La forte expansion du nombre d’initiatives proposées et financées par les plateformes de crowdfunding - en augmentation de 36 % en 2013 par rapport à l’année précédente rien qu’en France - confirme le durcissement de la concurrence. Dans ce contexte, où qualité et crédibilité notamment du business plan, du rapport de valorisation de l’entreprise et des projections financières à trois ans sont essentielles, être accompagné peut devenir incontournable.
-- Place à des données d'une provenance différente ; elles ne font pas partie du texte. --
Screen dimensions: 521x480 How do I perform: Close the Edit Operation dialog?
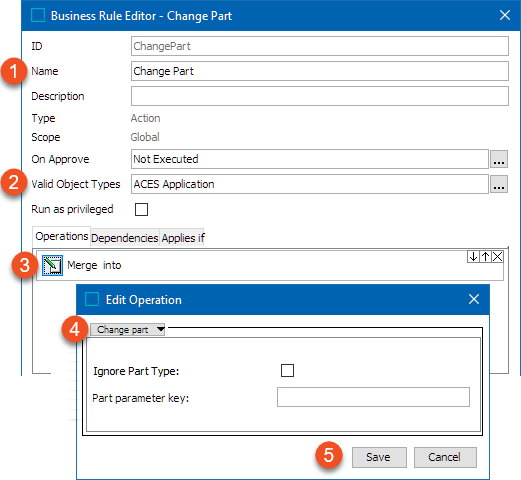coord(474,299)
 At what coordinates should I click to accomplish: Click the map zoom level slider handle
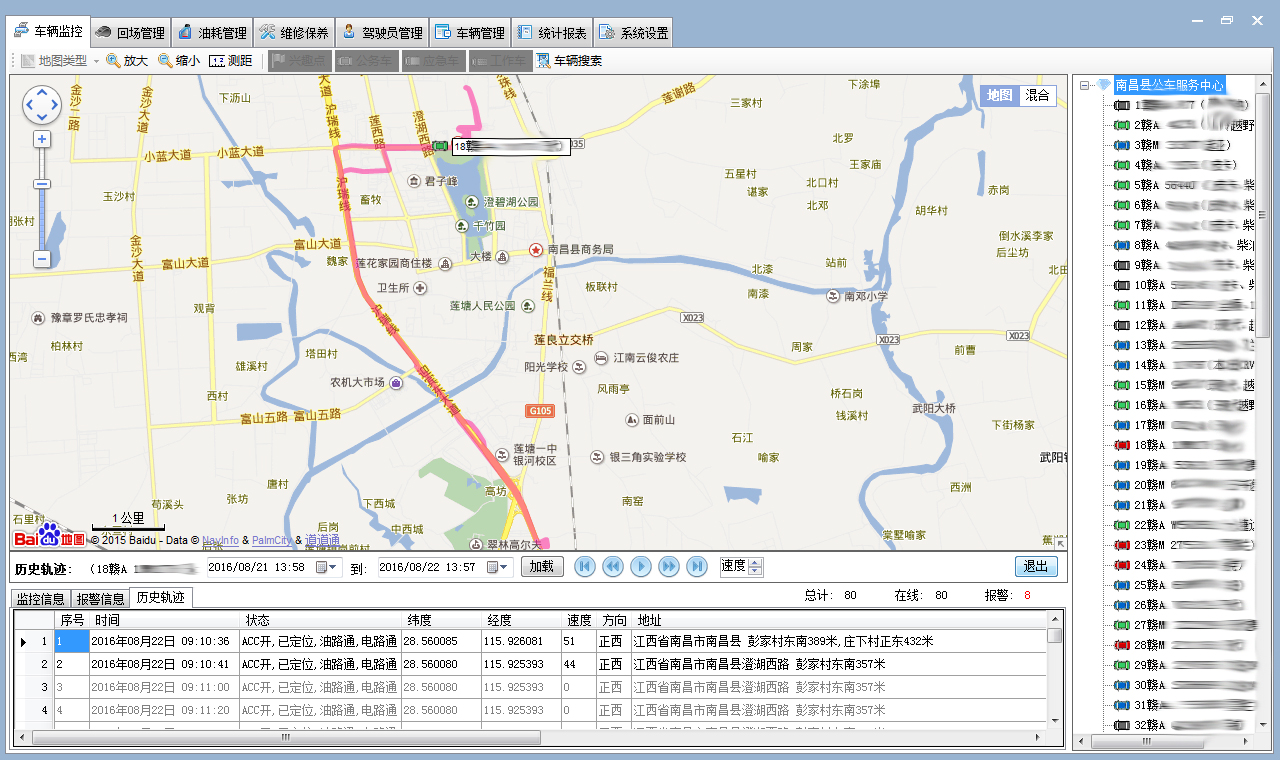pyautogui.click(x=42, y=184)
En amont, mais également dans la gestion des fonds collectés, surtout lorsque leur montant dépasse de loin l’objectif initial...
Le crowdfunding demain ?
Vincent Ricordeau, venu témoigner sur son expérience en tant que co-fondateur des plateformes respectivement de don et de prêt solidaire KissKissBankBank et HelloMerci, nous révélait en novembre des taux de croissance annuelle à trois chiffres sur ses deux activités. Le succès de KissKissBankBank ne se dément pas avec près de 10 millions d’euros collectés auprès de 200 000 « KissBankers ». Une tendance qu’il voit se poursuivre dans les années à venir.
Les plateformes de financement en fonds propres sont plus réservées sur leur avenir entre nouveau plafond de levée de fonds annoncé à 300.000 euros et remise en cause de leur business model fondé sur une rémunération au pourcentage prélevé sur les sommes effectivement collectées, qui pourrait bientôt être interdite.